**Your task:** Quote exactly and only this range of lines in the data below: the line that holds "[Next slide] (2328, 10)" to the line that holds "Dark Spots + Hyperpigmentation (932, 818)", both included.

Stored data
------------------------------------------------------------

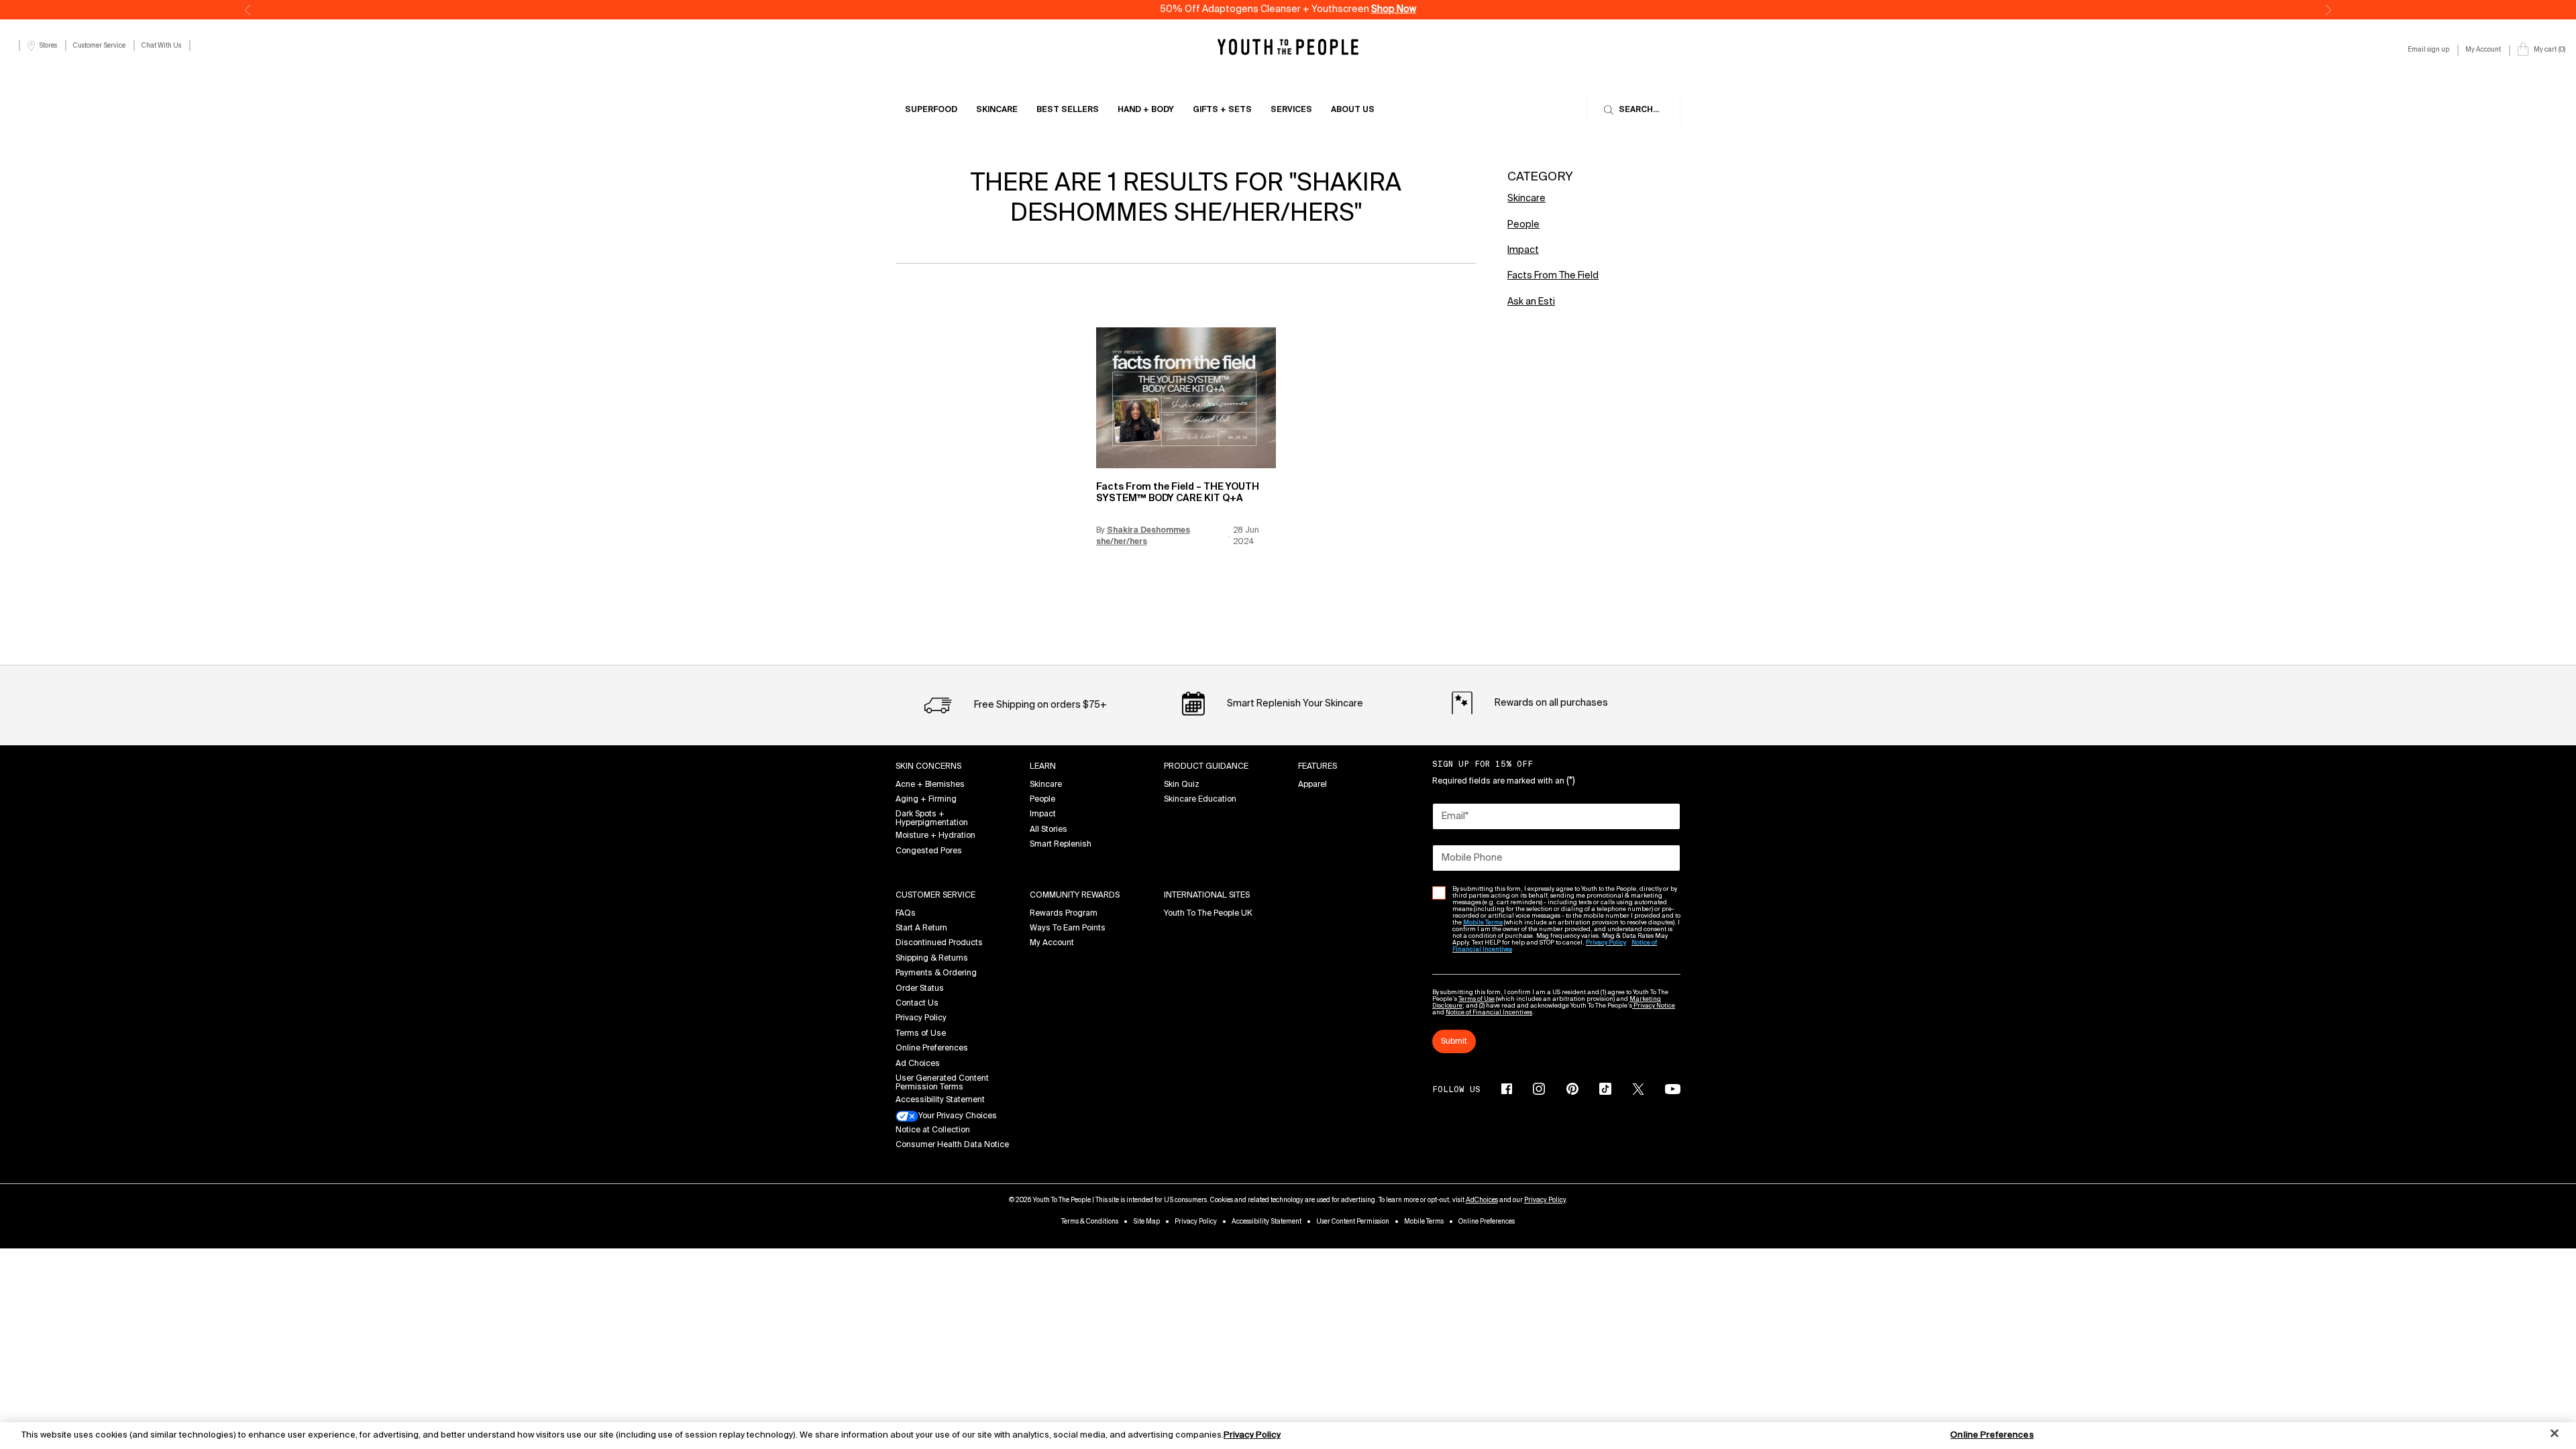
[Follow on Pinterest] (1572, 1089)
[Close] (2554, 1433)
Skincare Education (1200, 800)
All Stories (1048, 830)
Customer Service (99, 45)
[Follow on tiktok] (1605, 1089)
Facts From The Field (1553, 275)
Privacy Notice (1653, 1006)
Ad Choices (918, 1064)
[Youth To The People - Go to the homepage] (1288, 46)
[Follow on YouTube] (1672, 1089)
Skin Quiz (1181, 785)
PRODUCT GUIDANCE (1206, 767)
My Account (1052, 943)
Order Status (920, 989)
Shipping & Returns (932, 959)
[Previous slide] (247, 10)
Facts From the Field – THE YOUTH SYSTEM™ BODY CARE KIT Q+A (1177, 493)
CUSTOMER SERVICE (935, 896)
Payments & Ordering (936, 973)
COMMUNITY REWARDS (1075, 896)
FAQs (906, 914)
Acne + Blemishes (930, 785)
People (1523, 224)
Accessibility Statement (940, 1100)
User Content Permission (1352, 1221)
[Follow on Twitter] (1638, 1089)
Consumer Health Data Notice (952, 1145)
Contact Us (917, 1004)
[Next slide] (2328, 10)
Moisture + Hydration (935, 836)
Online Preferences (932, 1048)
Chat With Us (161, 45)
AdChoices (1482, 1200)
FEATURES (1317, 767)
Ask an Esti (1531, 302)
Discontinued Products (939, 943)
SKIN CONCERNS (928, 767)
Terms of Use (921, 1034)
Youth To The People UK (1208, 914)
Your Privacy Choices (957, 1117)
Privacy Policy (921, 1018)
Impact (1523, 250)
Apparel (1312, 785)
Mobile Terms (1424, 1221)
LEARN (1043, 767)
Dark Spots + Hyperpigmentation (932, 818)
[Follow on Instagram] (1539, 1089)
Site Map (1146, 1221)
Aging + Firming (926, 800)
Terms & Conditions (1089, 1221)
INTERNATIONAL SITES (1207, 896)
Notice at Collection (933, 1130)
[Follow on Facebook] (1506, 1088)
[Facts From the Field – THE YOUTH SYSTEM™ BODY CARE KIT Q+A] (1186, 397)
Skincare (1526, 198)
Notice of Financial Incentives (1489, 1013)
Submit (1454, 1042)
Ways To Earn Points (1068, 928)
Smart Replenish (1060, 845)
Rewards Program (1063, 914)
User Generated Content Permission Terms (942, 1083)
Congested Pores (929, 851)
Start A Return (921, 928)
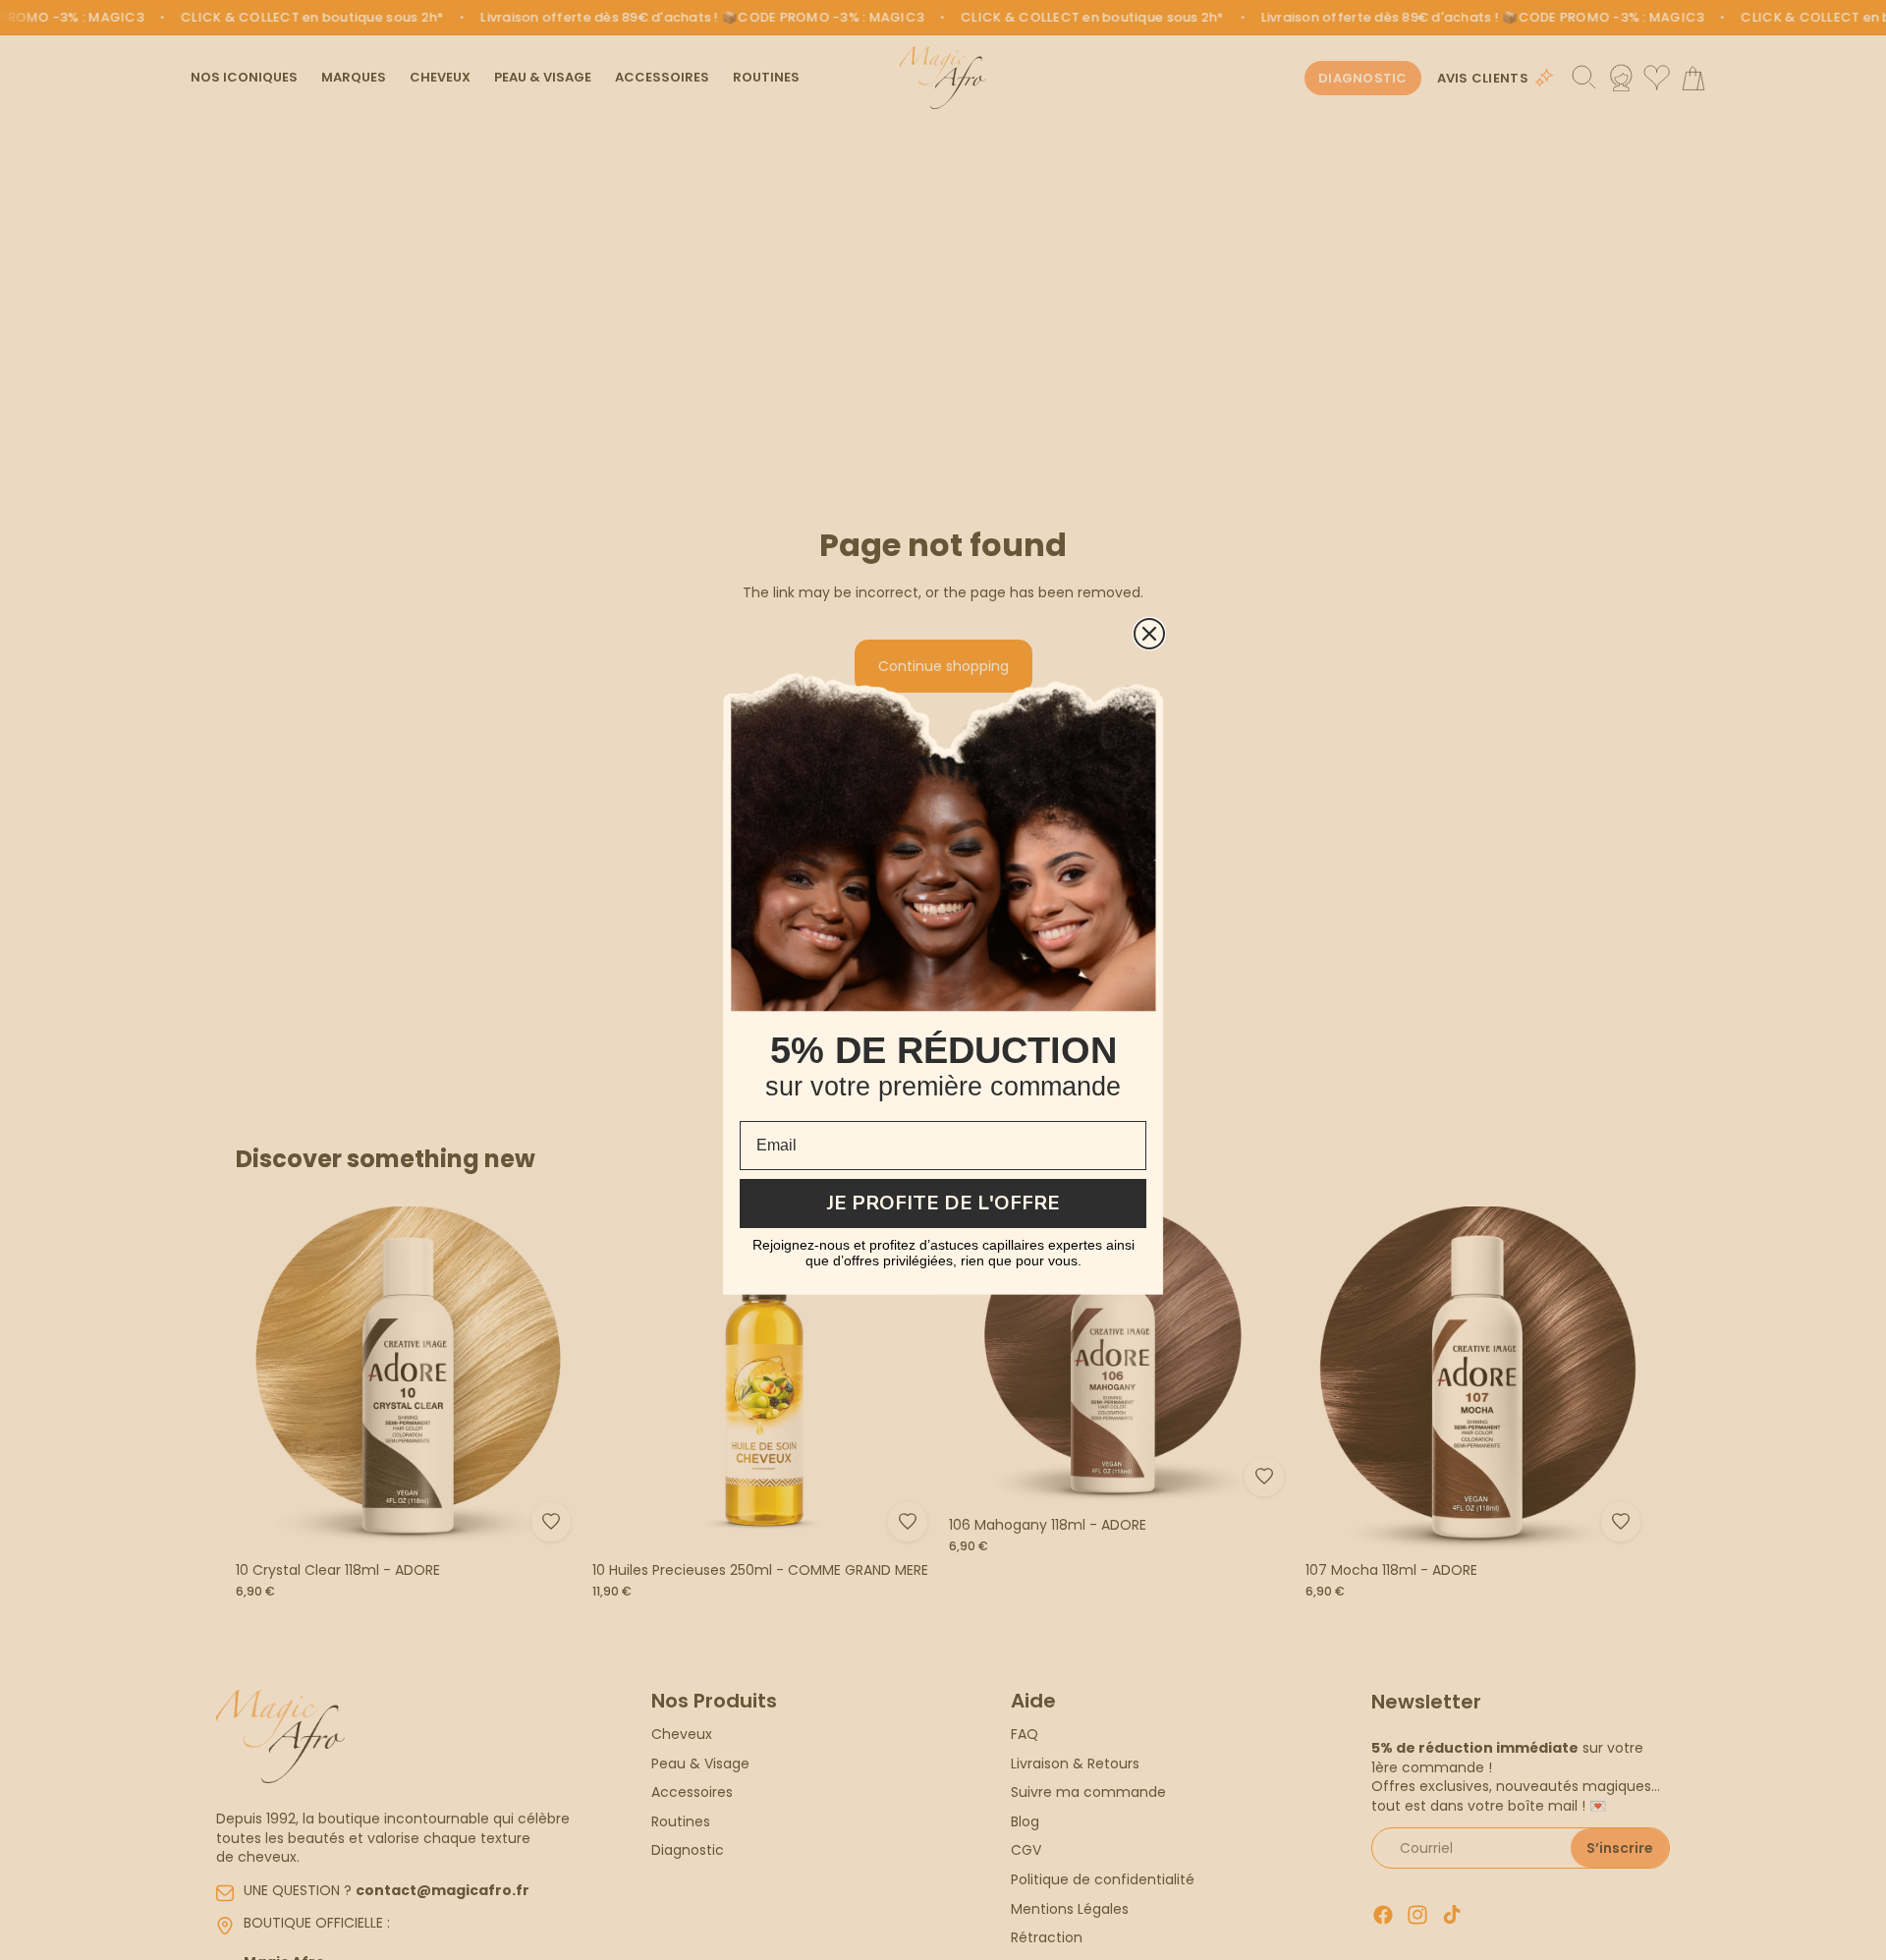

------------------------------------------------------------

**Solution to the problem:**
[Next slide] (2328, 10)
Moisture + Hydration (935, 836)
Online Preferences (932, 1048)
Chat With Us (161, 45)
AdChoices (1482, 1200)
FEATURES (1317, 767)
Ask an Esti (1531, 302)
Discontinued Products (939, 943)
SKIN CONCERNS (928, 767)
Terms of Use (921, 1034)
Youth To The People UK (1208, 914)
Your Privacy Choices (957, 1117)
Privacy Policy (921, 1018)
Impact (1523, 250)
Apparel (1312, 785)
Mobile Terms (1424, 1221)
LEARN (1043, 767)
Dark Spots + Hyperpigmentation (932, 818)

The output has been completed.